Based on their findings, Maquat and colleagues propose the following new model for NMD: When a nonsense stop codon is detected, UPF1 together with the enzyme that directs its phosphorylation interacts with the EJC. The same step makes possible the attachment of phosphate groups to UPF1. Once phosphorylated, UPF1 interacts directly with and inhibits the function of eukaryotic initiation factor 3 (eIF3), which would otherwise direct protein building based on that mRNA sequence.
Normally, eIF3 drives a key change in a complex (40S/Met-tRNAiMet/mRNA) that consists of mRNA and part of a functional ribosome. The binding of phosphorylated UPF1 to eIF3 prevents this complex from going on to form a complex (80S/Met-tRNAiMet/mRNA) that is capable of driving translation and consists of mRNA and the completed functional ribosome.
The team corroborated the importance of eIF3 as a target for translational repression during NMD using an experiment with an mRNA sequence from cricket paralysis virus. Where human cells use eIF3 to initiate translation, the cricket virus mRNA sequence does not. Researchers found that the non-eIF3 translation initiation directed by the cricket virus sequence in mammalian cells was resistant to NMD, and thus that eIF3 is a must for the translational repression that makes NMD possible.
In Maquat’s model of NMD, phospho-UPF1 not only inhibits the pioneer round of translation so that the translational machinery "falls away" from the flawed mRNA at hand, but also recruits degradative enzymes to that mRNA.
Along with Maquat, the study was authored by post-doctoral associates Olaf Isken, Yoon Ki Kim and Nao Hosoda under the auspices of the Medical Center. Greg L. Mayeur and John W.B. Hershey from the Department of Biological Chemistry at the University of California at Davis provided important reagents and advice. This work was supported by the National Institutes of Health.

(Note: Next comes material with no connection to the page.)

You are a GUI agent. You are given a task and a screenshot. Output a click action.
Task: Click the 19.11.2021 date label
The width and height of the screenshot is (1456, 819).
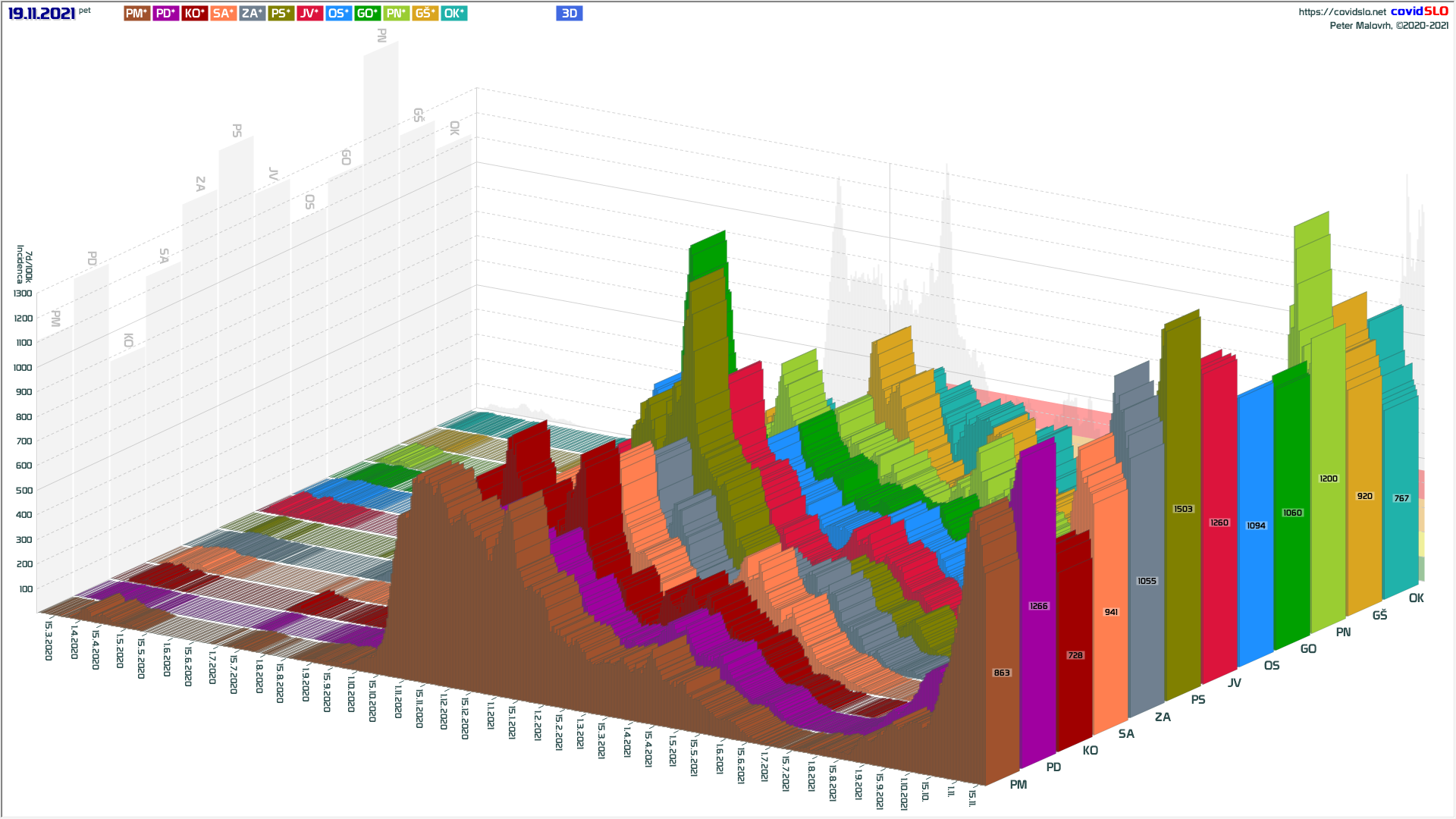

“Our study provides the first evidence that translational repression does indeed occur during NMD in mammalian cells,” Maquat said. “One implication of these results is that we have a new target by which the decay of faulty mRNA can be prevented. In cases where a nonsense codon occurs in a gene supplying an essential protein, and thus causes disease via protein shortage, we may be able to design drugs that suppress related decay. That could restore the supply of an mRNA that can direct the cell to synthesize full-length, functional protein.”